Ninety-four years wasn’t too bad of a run, thought Certus.

It was indeed a good run, a good life overall. Certus was a man of little worth in the sense of being worth money. He had little need of it, really. He was considered homeless by most. However, he thought himself less of homeless and more of being free. Free to roam where he pleased; be it the streets of New Orleans or Central Park in New York City.

Certus was currently in that space where neither time nor space was available. All was dark, yet light at the same time. The ticking of the clock had little value as there was no force to remind you of the length in which it tick-tocked away. This wasn’t purgatory, per se, but it was definitely in between something, somewhere.

The last thing he remembered doing was laying down on his mattress of cardboard under the I-95 overpass. It was cold outside Washington this time of year, and though he’d been dressed for the weather, there was no warming up in the snowstorm that raged on. Many of his fellow wanderers were of the mindset that it was times like these that they should take advantage of the generosity of others.

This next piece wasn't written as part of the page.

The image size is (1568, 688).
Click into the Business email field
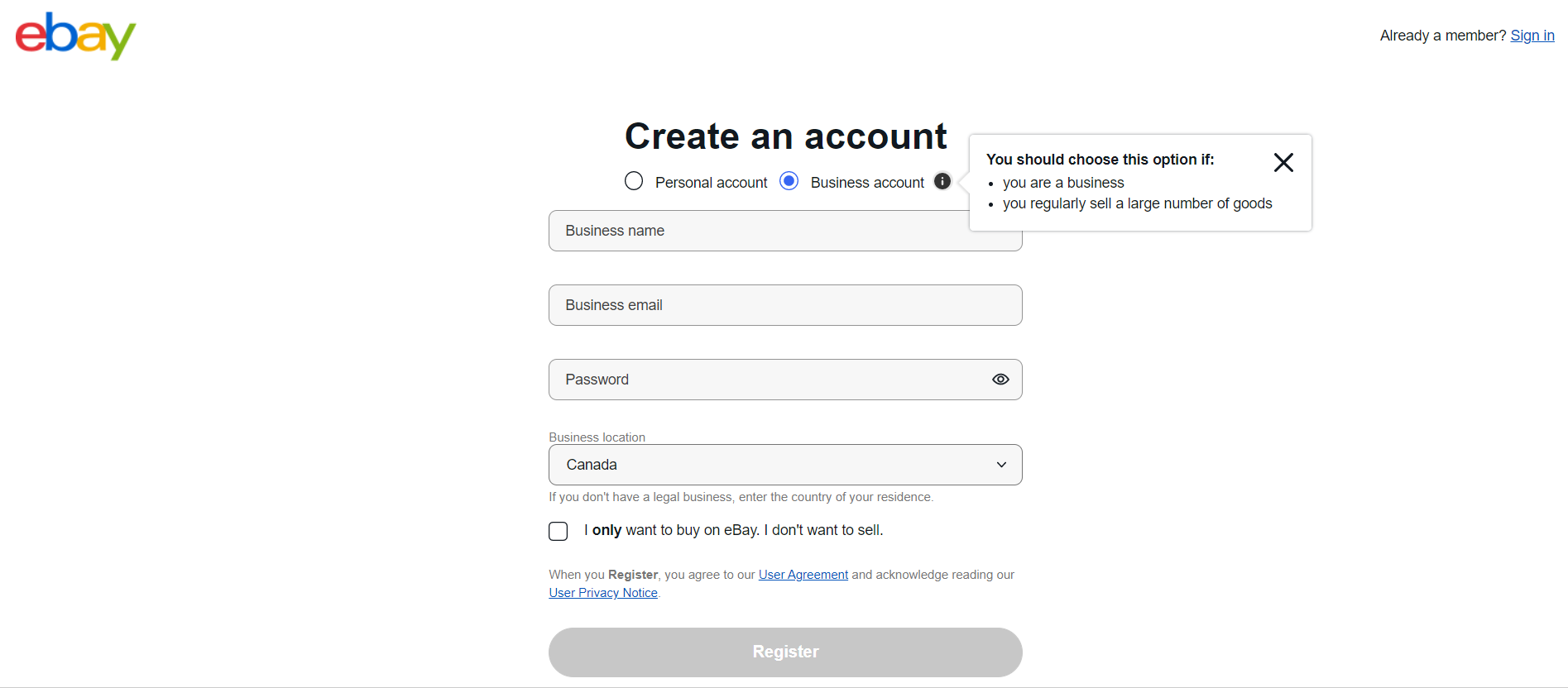[x=784, y=305]
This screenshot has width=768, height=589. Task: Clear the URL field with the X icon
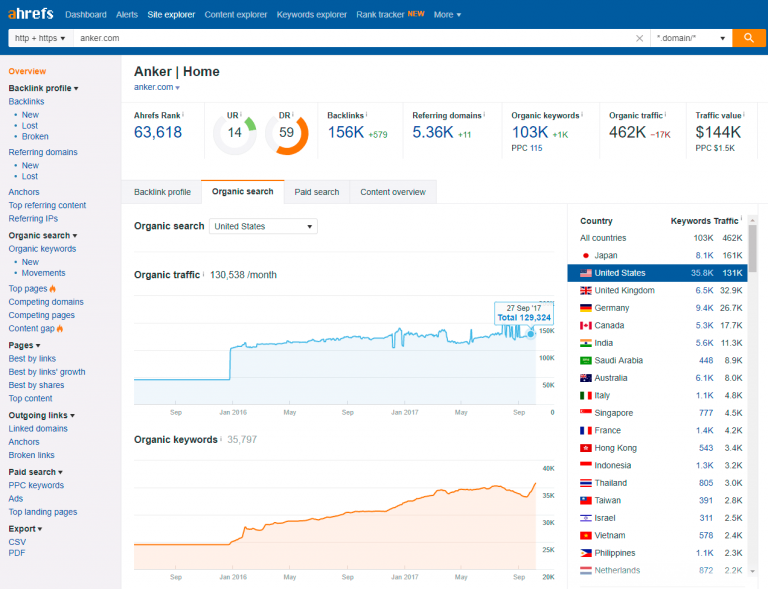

Not Certus though, his take on the matter was simple enough; if I take that food, that bed, or those clothes- well- that’s one less person in the world that would benefit from the giving.

Instead of walking the four blocks to the shelter he huddled upon his cardboard one last time not knowing that it would, in fact, be his last time.

“Ninety-four years wasn’t too bad of a run Certus,” came a soft stern voice.

The voice. It seemed oddly… notorious to him. Certus’ vision still lacked sight. No black, white, or otherwise. He couldn’t speak to call out to the voice to let them know he wasn’t scared but wasn’t feeling himself.

“I can understand that,” came the voice. “You’d think you would all get better with this process eventually. Alas, the erasing of one’s mind indeed prevents such a memory. However, for you Certus, this process will be different.”

Certus could only remain content with the situation. He had nowhere to go and nothing he could say. He waited for his judgment, if that was what this was.

“This may be your eleventh resurrection and your last for sure. You, my old friend, are being given a single last chance to grace this universe with your presence once again. Your deeds of past have never failed to impress upon me the importance of doing good. Certus, it is your namesake to say yes, but I give you a choice, do you wish to be reborn into this world? As an eleven you are also given a choice to keep your memories, would you wish to keep those as well?”

The thought of being reborn had never occurred to Certus. He wasn’t a very religious person but understood right and wrong. He could do right by his fellow mankind with his knowledge. He answered yes to the questions at hand.

“Ah, wise choice Certus. I have given this choice to other in the past in hopes that they could change the ways of the world. You’ll be the first to do this since Anjezë Bojaxhiu. I wish you luck.”

With a boom of light and sound, he faded.

I sincerely hope you’ll be the one, the last before Anjezë was Adolf Hitler, the voice said as Certus’ current being faded to bright colors and sounds.